New York, New York
Aparentemente o Presidente da Câmara quer dizer que não aos casamentos homossexuais, para lhes dizer que sim...
The city's mayor goes deliberately ambivalent
LAST year San Francisco's Mayor Gavin Newsom began handing out marriage licences to any gay couple who wanted one, only to find himself in a mess when California's courts ruled that the licences had no legal validity. Now New York's Mayor Michael Bloomberg has taken the opposite line. The Republican mayor is appealing against a lower court's decision allowing the city clerk to issue marriage licences to homosexuals (this contradicted two recent court decisions elsewhere in the state) while at the same time promising to push for a change in New York's laws.
This has brought predictable snorts from his opponents. The city council's Democratic speaker (and would-be mayor), Gifford Miller, has joined the crowd calling the mayor a coward. Another Democrat, Fernando Ferrer, Mr Bloomberg's most serious rival in the next election, calls him “opportunistic”. And a fellow Republican, Thomas Ognibene, who would also like the mayor's job, has called him “spineless”.
Legal recognition of a marriage has many practical consequences in America. There are, according to one gay-rights group, 1,100 federal benefits directly tied to marriage, to say nothing of hundreds more provided by states and private employers, as well as rights connected with inheritance and insurance coverage. All this adds to the homosexuals' argument for recognition of their marriages.
If the case now goes directly to the state's highest court, there will either be a full judicial endorsement of gay marriage, which Mr Bloomberg would endorse, or (more likely) the opposite. At present the state's law, as the plaintiffs acknowledge, is quite clear in not permitting same-sex marriage. However, in ruling in favour of five couples who last summer demanded marriage licences from the city clerk's office, the lower court said the law was unconstitutional on two grounds: failure to provide equal protection (by treating people differently because of their sexual orientation); and failure to provide due process (by failing to allow people the right of privacy to arrange their marriage free of unjustified government interference).

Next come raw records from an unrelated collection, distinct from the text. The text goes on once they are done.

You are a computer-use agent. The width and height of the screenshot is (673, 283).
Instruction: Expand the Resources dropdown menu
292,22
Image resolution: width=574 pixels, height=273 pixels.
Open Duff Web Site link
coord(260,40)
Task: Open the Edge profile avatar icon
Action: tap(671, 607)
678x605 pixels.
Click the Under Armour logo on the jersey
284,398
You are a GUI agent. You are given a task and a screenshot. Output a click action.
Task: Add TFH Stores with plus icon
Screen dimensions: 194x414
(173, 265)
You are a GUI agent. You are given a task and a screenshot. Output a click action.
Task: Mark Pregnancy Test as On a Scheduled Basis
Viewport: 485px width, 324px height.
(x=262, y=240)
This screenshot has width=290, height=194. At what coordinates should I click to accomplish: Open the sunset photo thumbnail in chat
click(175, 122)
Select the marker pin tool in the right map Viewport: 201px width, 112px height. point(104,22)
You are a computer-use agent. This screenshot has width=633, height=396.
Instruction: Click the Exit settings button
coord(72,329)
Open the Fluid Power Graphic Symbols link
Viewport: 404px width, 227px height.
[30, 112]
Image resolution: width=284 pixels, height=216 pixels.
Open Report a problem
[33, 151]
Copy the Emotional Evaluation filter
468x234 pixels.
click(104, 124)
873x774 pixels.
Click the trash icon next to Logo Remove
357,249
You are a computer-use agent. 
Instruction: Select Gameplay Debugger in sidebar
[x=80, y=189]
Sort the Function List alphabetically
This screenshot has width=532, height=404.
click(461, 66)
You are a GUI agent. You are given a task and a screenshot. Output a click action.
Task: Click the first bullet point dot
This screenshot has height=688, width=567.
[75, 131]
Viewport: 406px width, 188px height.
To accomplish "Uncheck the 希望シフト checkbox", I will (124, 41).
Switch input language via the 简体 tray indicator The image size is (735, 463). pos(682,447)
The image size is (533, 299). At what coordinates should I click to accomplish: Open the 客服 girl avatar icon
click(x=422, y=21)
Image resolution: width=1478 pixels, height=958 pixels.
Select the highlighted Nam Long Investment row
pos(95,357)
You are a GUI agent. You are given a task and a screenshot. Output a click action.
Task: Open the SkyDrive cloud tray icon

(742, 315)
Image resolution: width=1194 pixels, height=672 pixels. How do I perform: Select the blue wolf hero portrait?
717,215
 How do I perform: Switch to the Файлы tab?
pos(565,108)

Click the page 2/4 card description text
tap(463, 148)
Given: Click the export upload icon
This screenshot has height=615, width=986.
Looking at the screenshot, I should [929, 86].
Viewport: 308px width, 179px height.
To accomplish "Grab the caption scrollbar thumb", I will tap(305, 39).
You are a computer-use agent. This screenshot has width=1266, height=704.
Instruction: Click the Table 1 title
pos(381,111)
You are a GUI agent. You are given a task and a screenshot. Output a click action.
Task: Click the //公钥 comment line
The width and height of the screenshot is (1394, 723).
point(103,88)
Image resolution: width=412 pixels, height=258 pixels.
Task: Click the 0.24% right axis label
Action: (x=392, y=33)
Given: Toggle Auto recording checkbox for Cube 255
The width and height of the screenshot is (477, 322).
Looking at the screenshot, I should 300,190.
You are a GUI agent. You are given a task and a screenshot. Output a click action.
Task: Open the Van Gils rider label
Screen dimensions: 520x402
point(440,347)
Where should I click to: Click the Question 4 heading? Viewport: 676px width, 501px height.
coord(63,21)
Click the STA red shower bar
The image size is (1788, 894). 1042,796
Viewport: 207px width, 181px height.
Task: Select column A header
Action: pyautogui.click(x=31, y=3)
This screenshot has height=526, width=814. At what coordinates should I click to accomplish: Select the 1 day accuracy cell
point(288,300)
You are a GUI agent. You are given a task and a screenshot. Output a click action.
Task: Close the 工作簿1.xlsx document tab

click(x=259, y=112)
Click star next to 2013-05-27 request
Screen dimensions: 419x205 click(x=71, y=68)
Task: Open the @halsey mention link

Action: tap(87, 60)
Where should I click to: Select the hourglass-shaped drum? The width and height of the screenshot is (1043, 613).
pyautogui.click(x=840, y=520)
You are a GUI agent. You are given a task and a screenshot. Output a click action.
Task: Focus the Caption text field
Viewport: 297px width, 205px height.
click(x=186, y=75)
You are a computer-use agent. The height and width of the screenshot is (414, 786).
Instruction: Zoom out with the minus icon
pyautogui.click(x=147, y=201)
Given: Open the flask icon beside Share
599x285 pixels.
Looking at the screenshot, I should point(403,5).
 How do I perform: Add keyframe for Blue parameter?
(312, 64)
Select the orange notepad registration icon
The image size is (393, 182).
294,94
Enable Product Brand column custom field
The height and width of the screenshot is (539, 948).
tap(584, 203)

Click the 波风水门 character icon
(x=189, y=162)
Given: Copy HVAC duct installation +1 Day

These arguments touch on difficult areas of law, and so far have arisen primarily in abortion and sodomy cases; the results have left neither side really happy. The Bloomberg approach, if successful, might ultimately encourage an endorsement of gay marriage to come about through the legislature, by a change of law backed by political will and public opinion. That will not be easy to achieve. Only a third of the people in New York state, on the evidence of current opinion polls, are in favour of gay marriage.